5 thoughts on “Meanwhile

  1. I enjoyed reading every word of this; it really resonated with me. Admittedly it also made me miss my cat, a lot. I think that touch we crave doesn’t necessarily need to be human. There is something peaceful about the unconditional love of an animal.

    I also really loved the quotes. Thank you for sharing.


    • Thanks for leaving a comment, Justine! You make a very good point about pets. Half the time I think all of my troubles (not really but kinda) would be solved if I just had a puppy to snuggle with at the end of the day.
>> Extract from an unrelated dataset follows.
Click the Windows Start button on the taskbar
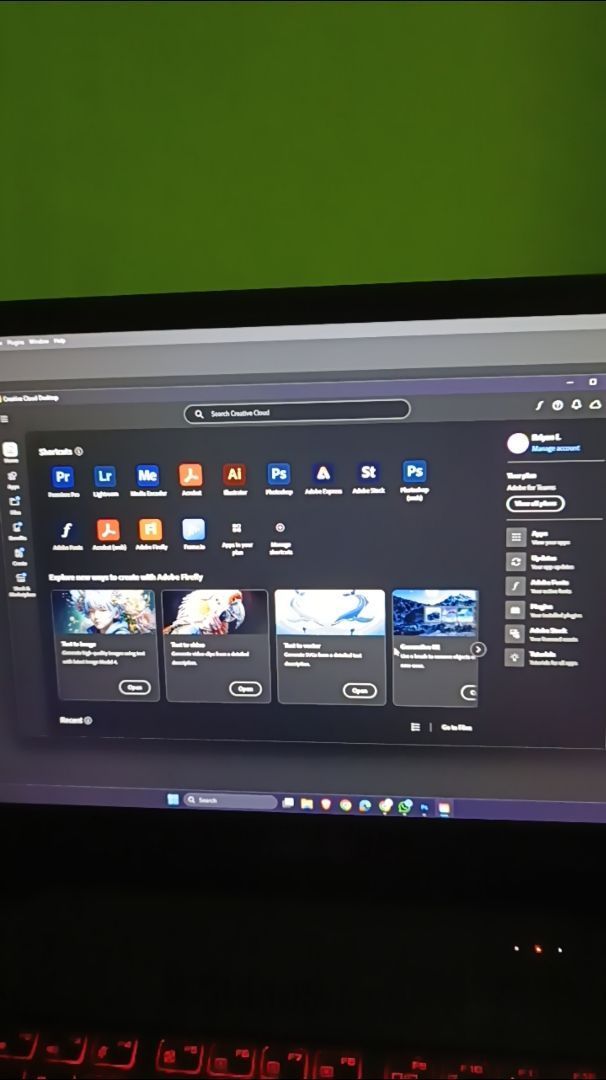click(x=173, y=799)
      • There are always many pets in adoption centers up in need of a loving home! Nothing feels better than knowing you saved a living being 🙂

  2. Is it possible to read something and want to say alot about it but not being able to find words? To read something and have your voice taken from you?

    This post was something like that. I have no word but I want to say alot.

    • Aww, thank you so much for reading/commenting. I often feel that way too — I think it’s one of the reasons I love photography so much. Pictures help bridge the gap when words fail.